L’« hyper-liberté » de Dieu et la « demi-lumière »de l'homme

Publié le par Garrigues et Sentiers

 
Si Dieu se révélait à nous totalement dans sa bonté absolue, si nous pouvions le connaître en pleine lumière, alors on ne pourrait que l’aimer. C’est la raison pour laquelle Il a voulu nous créer en se voilant à nous. Nous ne voyons pas Dieu. Nous ne pouvons Le connaître que de manière indistincte. C’est cette part importante d’obscurité qui nécessite la foi. Toute la grandeur de l’homme c’est de pouvoir aimer Dieu dans la foi sans Le toucher, sans Le voir, sans Le connaître directement. Alors sa liberté est totale.
Cette réflexion théologique classique sur la liberté humaine m’a conduit à m’interroger, dans le cadre du mystère trinitaire, sur la liberté des personnes divines.
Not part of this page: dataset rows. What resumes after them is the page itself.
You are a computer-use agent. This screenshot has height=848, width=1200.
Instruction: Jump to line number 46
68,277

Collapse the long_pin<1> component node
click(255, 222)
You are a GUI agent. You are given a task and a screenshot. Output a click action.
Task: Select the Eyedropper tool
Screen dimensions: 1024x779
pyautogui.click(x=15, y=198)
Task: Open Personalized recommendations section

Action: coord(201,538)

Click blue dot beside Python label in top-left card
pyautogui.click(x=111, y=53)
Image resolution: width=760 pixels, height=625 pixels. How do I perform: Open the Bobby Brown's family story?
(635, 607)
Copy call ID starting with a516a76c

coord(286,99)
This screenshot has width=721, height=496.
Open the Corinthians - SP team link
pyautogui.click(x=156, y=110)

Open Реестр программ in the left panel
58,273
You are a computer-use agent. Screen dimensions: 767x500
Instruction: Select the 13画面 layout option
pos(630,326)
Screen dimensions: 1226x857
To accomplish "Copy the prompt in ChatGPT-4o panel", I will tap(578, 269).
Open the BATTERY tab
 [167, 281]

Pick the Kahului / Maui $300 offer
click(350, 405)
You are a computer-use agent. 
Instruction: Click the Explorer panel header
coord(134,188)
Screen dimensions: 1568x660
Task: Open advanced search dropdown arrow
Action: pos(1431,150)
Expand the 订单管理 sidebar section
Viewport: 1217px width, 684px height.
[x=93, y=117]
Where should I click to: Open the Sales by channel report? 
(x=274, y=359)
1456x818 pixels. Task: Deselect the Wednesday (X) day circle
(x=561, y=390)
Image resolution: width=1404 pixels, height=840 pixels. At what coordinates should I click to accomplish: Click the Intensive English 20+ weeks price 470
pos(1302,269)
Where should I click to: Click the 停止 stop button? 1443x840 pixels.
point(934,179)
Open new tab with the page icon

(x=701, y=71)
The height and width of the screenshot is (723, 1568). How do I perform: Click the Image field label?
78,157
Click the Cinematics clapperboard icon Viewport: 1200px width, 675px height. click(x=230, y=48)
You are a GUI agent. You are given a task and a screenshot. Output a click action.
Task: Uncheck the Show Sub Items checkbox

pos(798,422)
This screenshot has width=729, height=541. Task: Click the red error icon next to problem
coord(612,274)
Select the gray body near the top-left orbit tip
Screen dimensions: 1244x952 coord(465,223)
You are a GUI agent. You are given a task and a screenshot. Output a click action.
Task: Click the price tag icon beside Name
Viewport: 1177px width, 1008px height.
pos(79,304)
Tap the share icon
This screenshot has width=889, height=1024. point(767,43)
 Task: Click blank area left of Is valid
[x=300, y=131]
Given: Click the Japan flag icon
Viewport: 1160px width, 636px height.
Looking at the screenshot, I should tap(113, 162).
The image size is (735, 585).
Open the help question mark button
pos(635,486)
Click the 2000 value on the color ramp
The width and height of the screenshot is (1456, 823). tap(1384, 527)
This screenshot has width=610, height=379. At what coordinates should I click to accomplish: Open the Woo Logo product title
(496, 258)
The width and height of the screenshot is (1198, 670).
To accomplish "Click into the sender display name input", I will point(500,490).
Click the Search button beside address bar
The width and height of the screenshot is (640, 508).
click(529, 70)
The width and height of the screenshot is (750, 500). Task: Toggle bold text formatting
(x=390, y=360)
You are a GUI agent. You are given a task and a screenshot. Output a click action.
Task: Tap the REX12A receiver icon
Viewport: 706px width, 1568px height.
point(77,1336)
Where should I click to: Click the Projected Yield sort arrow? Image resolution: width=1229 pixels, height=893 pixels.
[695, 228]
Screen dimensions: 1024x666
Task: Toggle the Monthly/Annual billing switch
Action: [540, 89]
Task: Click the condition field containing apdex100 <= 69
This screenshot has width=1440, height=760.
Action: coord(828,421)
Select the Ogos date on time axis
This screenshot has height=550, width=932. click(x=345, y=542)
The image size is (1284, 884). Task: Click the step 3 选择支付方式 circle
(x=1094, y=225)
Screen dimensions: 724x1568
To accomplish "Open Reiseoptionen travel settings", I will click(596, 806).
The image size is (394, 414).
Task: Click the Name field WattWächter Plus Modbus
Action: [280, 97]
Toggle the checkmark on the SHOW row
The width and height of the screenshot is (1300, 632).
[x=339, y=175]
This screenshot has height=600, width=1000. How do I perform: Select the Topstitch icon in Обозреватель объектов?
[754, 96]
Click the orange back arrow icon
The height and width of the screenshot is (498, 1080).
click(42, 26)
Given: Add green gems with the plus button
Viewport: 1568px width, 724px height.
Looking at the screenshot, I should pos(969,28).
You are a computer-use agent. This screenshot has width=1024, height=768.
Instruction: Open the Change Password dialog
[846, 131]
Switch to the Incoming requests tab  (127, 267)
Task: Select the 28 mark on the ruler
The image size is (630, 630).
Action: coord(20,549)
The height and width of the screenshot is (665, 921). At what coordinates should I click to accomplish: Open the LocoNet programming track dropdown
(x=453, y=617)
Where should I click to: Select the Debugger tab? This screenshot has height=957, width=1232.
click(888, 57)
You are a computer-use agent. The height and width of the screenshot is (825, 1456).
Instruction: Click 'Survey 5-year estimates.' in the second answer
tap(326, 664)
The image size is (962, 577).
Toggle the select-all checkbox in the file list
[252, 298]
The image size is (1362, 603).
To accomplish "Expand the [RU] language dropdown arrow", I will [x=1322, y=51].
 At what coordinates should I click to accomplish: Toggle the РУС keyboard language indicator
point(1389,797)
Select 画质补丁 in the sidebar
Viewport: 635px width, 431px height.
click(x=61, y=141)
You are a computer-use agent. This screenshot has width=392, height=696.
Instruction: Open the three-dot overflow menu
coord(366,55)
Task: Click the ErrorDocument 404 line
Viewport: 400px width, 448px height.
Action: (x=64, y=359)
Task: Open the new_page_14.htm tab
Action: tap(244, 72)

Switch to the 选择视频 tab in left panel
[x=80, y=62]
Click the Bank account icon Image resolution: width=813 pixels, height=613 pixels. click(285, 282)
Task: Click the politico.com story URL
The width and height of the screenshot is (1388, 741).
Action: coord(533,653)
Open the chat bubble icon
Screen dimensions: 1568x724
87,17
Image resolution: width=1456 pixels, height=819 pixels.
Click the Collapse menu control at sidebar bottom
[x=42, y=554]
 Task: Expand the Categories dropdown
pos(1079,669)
Il est impensable que le Verbe, par exemple, puisse être en désaccord avec le Père. Or le Verbe est nécessairement libre, et il est totalement dans la lumière du Père. Quand j’arriverai au ciel, une des premières questions que je poserai à Dieu sera : « Comment faites-vous, les trois personnes divines, pour ne jamais vous disputer ? »
Le mystère de la Trinité montre donc qu’il peut y avoir une liberté – que j’appellerai hyper-liberté –, qui est une vraie liberté mais qui nous met dans l’impossibilité de se disputer, d’avoir des vues divergentes. Or je ne peux me retenir d’interroger : si une telle « hyper-liberté » existe en Dieu, Celui-ci ne l’a pas donnée à l’homme et ne l’a pas créé en pleine lumière… ce qui nous aurait épargné tout ce lot millénaire de souffrances absurdes. Pourquoi seulement cette demi-lumière ?
 
Abbé PIERRE
 
Extrait de Mon Dieu… pourquoi ? entretiens de l’abbé PIERRE avec Frédéric LENOIR, Paris, Plon, Éd. de Noyelles / France-Loisirs, 2005, 111 p., p. 87-89.
 
N.B. : Ces « petites méditations sur la foi chrétienne et le sens de la vie » ont un intérêt infiniment plus grand que les 2 pages – isolées par les médias sur les 105 de l’ouvrage – portant sur la sexualité de l’abbé Pierre, alors que sont passés sous silence ses propos sur Marie, l’Eucharistie ou la Trinité, sujets autrement fondamentaux pour l’abbé lui-même et pour la foi catholique.